As a general rule of thumb, they aren't completely mentally or physically mature until around 2 years old. Some are born knowing what to do and are angels their whole life, others, it takes a bit for them to really comprehend what they are doing, especially when they don't have an adult dog showing them the ropes.

With that being said, your pup probably doesn't know he did anything wrong, and you need to help him learn right from wrong. He needs to be under very close supervision. If/when you see him wanting to play with the kids, he needs to be corrected. When you aren't there to supervise, you can tether him in with the goats, so he still has contact with them, but so he can't chase the kids.

Hopefully that helps a bit. I have only had 1 LGD who is now three, but we definitely went through some "I want to wring your neck" times...so we have learned a lot with him. He was mostly good by 1.5 yrs, but I have really seen some maturity in him in the last several months.

(PS, last but not least, are you sure he is 100% Pyrenees? If there is any other breed in him (that is not an LGD breed) that can really throw a wrench in things)


----------



## KW Farms

He's still a baby. Too young and playful to trust him alone. Some are trustworthy at that age, others aren't. I would really recommend a second LGD. Dogs are pack animals and do so much better with at least one other dog companion. A big problem with trying to raise an LGD pup alone is that they need to get their playful energy out somehow otherwise they're bottled up. They love to romp around, play fight, etc. with their pack members, but with goats as his pack, he will try to play with them. This causes a ton of problems. I have two and they're playing with each other all the time. I've had single LGDs in the past, had the same problem you're having, it never worked out.


----------



## Sharksladie

KW Farms said:


> He's still a baby. Too young and playful to trust him alone. Some are trustworthy at that age, others aren't. I would really recommend a second LGD. Dogs are pack animals and do so much better with at least one other dog companion. A big problem with trying to raise an LGD pup alone is that they need to get their playful energy out somehow otherwise they're bottled up. They love to romp around, play fight, etc. with their pack members, but with goats as his pack, he will try to play with them. This causes a ton of problems. I have two and they're playing with each other all the time.
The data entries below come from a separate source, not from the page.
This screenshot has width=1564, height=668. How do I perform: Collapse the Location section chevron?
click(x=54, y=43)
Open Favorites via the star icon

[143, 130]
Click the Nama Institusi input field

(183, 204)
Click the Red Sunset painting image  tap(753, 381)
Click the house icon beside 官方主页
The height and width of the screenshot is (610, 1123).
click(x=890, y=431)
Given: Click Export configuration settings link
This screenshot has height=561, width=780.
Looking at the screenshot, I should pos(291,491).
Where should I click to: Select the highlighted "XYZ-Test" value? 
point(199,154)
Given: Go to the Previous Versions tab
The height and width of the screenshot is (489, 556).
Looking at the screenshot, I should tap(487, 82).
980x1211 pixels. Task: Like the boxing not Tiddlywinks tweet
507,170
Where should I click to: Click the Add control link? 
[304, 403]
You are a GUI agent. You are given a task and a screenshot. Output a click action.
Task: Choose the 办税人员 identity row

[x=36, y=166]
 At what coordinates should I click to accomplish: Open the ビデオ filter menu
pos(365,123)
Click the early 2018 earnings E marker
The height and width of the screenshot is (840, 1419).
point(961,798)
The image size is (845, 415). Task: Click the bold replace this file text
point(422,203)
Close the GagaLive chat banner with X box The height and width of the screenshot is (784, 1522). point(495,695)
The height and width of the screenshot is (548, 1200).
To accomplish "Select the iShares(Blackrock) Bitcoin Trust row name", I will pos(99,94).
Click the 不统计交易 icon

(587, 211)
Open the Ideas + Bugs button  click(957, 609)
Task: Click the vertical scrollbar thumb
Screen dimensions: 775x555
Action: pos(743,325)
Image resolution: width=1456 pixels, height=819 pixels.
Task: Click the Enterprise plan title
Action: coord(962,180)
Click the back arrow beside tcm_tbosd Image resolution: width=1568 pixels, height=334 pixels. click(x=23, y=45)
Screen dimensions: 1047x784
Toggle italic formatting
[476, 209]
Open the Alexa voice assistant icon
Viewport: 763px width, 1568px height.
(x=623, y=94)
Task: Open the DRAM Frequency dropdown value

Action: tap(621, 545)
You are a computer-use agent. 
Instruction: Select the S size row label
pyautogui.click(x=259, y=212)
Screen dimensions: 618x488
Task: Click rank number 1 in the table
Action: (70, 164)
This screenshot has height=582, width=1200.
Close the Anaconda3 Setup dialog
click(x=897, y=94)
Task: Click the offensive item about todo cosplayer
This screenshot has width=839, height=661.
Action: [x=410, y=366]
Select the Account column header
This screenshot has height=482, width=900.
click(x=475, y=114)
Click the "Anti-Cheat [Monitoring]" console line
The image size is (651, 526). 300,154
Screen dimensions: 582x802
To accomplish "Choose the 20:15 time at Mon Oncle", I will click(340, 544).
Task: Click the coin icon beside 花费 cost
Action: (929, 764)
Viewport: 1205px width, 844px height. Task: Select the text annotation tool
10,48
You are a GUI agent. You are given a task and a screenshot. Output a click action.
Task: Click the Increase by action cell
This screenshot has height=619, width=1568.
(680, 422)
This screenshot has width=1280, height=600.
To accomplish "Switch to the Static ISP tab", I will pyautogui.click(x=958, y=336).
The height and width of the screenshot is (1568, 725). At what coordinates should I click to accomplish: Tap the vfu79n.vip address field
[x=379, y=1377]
I've had single LGDs in the past, had the same problem you're having, it never worked out.


Thank you for the tip, which makes perfect sense.... we have considered this and have been looking for a mate for him, but hadn't yet found the perfect situation/match. I think it is time to speed the process and find him a partner and playmate. Thanks so much!!


----------



## Sharksladie

PippasCubby said:


> I am so sorry for your loss.
> 
> As big and gentle as the LGD type dogs are when young, it is easy for us to forget they are still puppies, and puppies do puppy things.
> 
> As a general rule of thumb, they aren't completely mentally or physically mature until around 2 years old. Some are born knowing what to do and are angels their whole life, others, it takes a bit for them to really comprehend what they are doing, especially when they don't have an adult dog showing them the ropes.
> 
> With that being said, your pup probably doesn't know he did anything wrong, and you need to help him learn right from wrong. He needs to be under very close supervision. If/when you see him wanting to play with the kids, he needs to be corrected. When you aren't there to supervise, you can tether him in with the goats, so he still has contact with them, but so he can't chase the kids.
> 
> Hopefully that helps a bit. I have only had 1 LGD who is now three, but we definitely went through some "I want to wring your neck" times...so we have learned a lot with him. He was mostly good by 1.5 yrs, but I have really seen some maturity in him in the last several months.
> 
> (PS, last but not least, are you sure he is 100% Pyrenees? If there is any other breed in him (that is not an LGD breed) that can really throw a wrench in things)


Thanks so much for your reply and informative advice.: ) I relate to the "want to wring his neck" days, lol. Apparently, these dogs prefer grills, car tires, and tractor seats as play toys as opposed to the normal dog toys we give him. He's very destructive... just chewed up a set of large jumper cables he pulled out of the back of our truck!! He is a full Pyrenees, and I've taken your advice to tether him in with the goats for a bit... which is working well so far. I also let him out every day for awhile to play with us and let him "off the clock" for a bit, (my husband would just leave him in there all the time) but I think he needs a break from work, and I've also read other people posting the same regarding their LGD's.... that it's good to let them out to play with the fam, interact with us and other little dog we have. Who wants to work 24/7? He probably doesn't either. Anyway, thank you for taking the time to advise and give me things to consider and file for future reference about their age, maturity, tethering, etc. We are also looking at purchasing a 2 1/2 year old female Pyrenees who is a trained goat protector already.... she could certainly teach him a thing or two!! : ) Have a great day and Merry Christmas!! : )


----------



## toth boer goats

I agree with the others and am very sorry for the loss.


----------



## CrazyDogLady

So sorry, and that 2.5 year old sounds like a great match. She's a nice age, and can still have energy to play with him and teach him appropriate protection. I have 3 LGD, and I'm a little apprehensive about the kids coming soon. They're so big and look so mature at a year old, it's easy to forget they're still puppies who need guidance and training. Just let him know through supervised training that chasing goats is ALWAYS bad. If he's wonderful in all the ways you note, he's trainable. He just needs to learn what you want.


----------